De rechtbank is van oordeel dat niet summierlijk is gebleken dat derden met bevoegdheid tot verhaal of opeising van goederen niet wezenlijk in hun belangen worden geschaad. [bedrijf 1] heeft een executoriale titel. Dat wil zeggen dat als [bedrijf 3] overgaat tot betaling aan verzoekster, zoals is overeengekomen in de Settlement Agreement van 26 juni 2023, en [bedrijf 1] beslag legt op deze gelden op grond van haar executoriale titel (en dit beslag doel treft), de vordering van [bedrijf 1] (in elk geval grotendeels) zal worden voldaan. Indien een afkoelingsperiode zou worden gelast, is de kans groot dat bij binnenkomst van de gelden van [bedrijf 3] die gelden worden gebruikt voor de voortzetting van de onderneming van verzoekster. Het vermogen van verzoekster en daarmee de verhaalsmogelijkheden van [bedrijf 1] zullen dan afnemen.
4.5.
Daarenboven overweegt de rechtbank dat de prognoses zoals door verzoekster zijn gesteld, zowel ten aanzien van de tot op heden in 2023 gerealiseerde omzet van € 900.000,00 als ten aanzien van het bedrag van circa € 2.000,000,00 waarvoor in 2023 reeds zou zijn gecontracteerd, onvoldoende met stukken zijn gestaafd terwijl [bedrijf 1] hetgeen door verzoekster is gesteld gemotiveerd heeft weersproken. Zo heeft [bedrijf 1] voorafgaand aan de zitting stukken overgelegd die haaks staan op de stellingen van verzoekster. Naar het oordeel van de rechtbank had het op de weg van verzoekster gelegen daar iets tegenover te zetten. Er is met andere woorden onvoldoende gebleken dat verzoekster op termijn een omzet zal gaan realiseren waardoor zij ook in de toekomst aan haar verplichtingen zal kunnen blijven voldoen. Een en ander leidt tot de conclusie dat het risico voor [bedrijf 1] dat zij in dit alternatieve scenario in het geheel geen verhaal zal hebben voor haar vordering reëel is.

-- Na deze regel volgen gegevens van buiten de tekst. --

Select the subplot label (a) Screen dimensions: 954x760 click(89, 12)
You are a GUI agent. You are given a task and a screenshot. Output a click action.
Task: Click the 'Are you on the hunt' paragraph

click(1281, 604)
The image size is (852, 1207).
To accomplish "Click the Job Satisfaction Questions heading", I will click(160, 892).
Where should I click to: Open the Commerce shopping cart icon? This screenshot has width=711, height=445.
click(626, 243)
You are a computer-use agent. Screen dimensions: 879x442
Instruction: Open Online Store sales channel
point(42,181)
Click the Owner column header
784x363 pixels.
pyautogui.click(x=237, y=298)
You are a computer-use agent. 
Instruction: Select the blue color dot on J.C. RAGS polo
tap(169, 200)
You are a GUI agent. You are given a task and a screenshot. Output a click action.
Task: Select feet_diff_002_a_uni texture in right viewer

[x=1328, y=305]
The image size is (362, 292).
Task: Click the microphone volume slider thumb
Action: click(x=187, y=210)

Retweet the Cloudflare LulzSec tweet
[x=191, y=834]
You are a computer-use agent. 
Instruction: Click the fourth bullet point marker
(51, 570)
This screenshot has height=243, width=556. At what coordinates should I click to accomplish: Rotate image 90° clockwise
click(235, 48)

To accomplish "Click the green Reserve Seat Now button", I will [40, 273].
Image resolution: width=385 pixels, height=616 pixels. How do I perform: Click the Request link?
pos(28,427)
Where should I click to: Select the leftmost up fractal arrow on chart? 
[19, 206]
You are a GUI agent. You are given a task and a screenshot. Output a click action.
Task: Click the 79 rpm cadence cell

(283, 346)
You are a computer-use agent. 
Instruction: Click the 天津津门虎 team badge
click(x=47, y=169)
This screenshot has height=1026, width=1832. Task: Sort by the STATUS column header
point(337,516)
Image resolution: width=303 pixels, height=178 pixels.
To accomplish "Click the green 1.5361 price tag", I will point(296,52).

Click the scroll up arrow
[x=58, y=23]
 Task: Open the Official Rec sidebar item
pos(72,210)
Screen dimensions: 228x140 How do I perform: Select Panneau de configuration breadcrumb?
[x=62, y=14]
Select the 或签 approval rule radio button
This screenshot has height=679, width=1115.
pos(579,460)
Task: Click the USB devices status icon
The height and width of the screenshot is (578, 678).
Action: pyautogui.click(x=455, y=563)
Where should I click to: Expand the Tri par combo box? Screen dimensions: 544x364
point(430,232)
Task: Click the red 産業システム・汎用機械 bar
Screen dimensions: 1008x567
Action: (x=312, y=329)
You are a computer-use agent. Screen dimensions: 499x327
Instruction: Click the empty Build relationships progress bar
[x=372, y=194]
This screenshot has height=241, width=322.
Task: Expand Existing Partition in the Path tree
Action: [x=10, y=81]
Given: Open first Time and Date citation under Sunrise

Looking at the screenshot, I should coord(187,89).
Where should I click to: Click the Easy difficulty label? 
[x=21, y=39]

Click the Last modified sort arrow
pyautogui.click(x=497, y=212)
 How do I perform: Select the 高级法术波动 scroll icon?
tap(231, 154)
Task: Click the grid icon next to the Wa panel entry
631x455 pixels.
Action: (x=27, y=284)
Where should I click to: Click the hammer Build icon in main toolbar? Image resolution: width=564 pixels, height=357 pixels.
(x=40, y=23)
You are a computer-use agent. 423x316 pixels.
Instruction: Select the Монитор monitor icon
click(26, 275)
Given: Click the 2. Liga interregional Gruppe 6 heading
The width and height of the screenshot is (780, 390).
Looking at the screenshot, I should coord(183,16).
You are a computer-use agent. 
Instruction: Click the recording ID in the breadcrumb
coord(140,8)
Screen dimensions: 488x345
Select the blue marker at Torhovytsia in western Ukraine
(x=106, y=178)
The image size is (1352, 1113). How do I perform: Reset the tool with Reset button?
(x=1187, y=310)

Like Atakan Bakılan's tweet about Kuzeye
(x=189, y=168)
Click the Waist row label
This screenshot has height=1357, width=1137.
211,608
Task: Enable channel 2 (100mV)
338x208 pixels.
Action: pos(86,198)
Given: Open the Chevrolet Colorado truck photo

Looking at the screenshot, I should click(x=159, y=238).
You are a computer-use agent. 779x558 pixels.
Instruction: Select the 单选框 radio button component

Tegen die achtergrond is de wezenlijke schending van de belangen van [bedrijf 1] bij het gelasten van een afkoelingsperiode niet gerechtvaardigd.
4.6.
Het verzoek strekkende tot het gelasten van een afkoelingsperiode zal dan ook worden afgewezen.

5.De beslissing

De rechtbank
wijst af het verzoek strekkende tot het afkondigen van een afkoelingsperiode als bedoeld in artikel 376 Fw.
Deze beschikking is gegeven door mr. Leppens, voorzitter, mr. Rombouts en mr. Bosch, rechters, en in aanwezigheid van de griffier bij vervroeging uitgesproken op 26 juli 2023.